Los jóvenes siempre han buscado por diferentes motivos un refugio personal e ideológico en la música, no es novedad. Desde el rock, en la década de los cincuenta, hasta el nu metal y el rap en los noventas o principios del dos dos mil, este patrón social se repite sin cesar.
Miles de artistas o bandas se han convertido directa, indirectamente y hasta por elección propia, en comunicadores sociales. Máquinas de manifiestos adornados de armonías y riffs, para expresar sus inquietudes, descontentos o reflexionar sobre el mundo que los rodea.
Lali siempre ha sido cuestionada. Desde sus comienzos en la televisión como chica Cris Morena, con todo lo que se comenta sobre el universo de sus ficciones, hasta involucrarla, una y otra vez , en chimentos de farándula para desestabilizar su imagen pública.
El arte es provocación, y ella entendió esto a la perfección con su performance, su ideología y su discurso musical.
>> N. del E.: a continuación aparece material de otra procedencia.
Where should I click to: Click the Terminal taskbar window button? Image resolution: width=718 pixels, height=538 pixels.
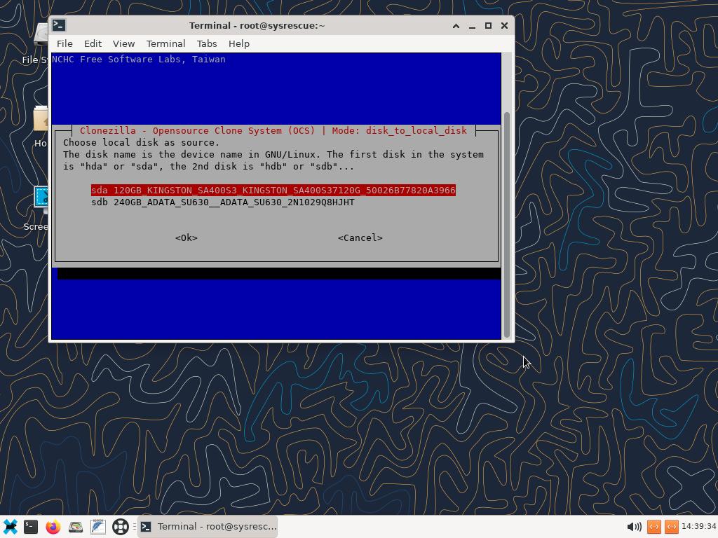208,526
Subestimada por los boomers, como el ángel que alguna vez fue en sus orígenes, para transformar esa baja vara en el demonio que sabotea inconscientemente la conservaduría del presidente, es la personificación del efecto Streisand en su máxima expresión: cada intento de censura o crítica que tuvo, solo generó más visibilidad en su mensaje y un fandom que no para de crecer, luego de su última entrega en el Josè Amalfitani. El mismo que volvió a agotar para este próximo 7 de septiembre.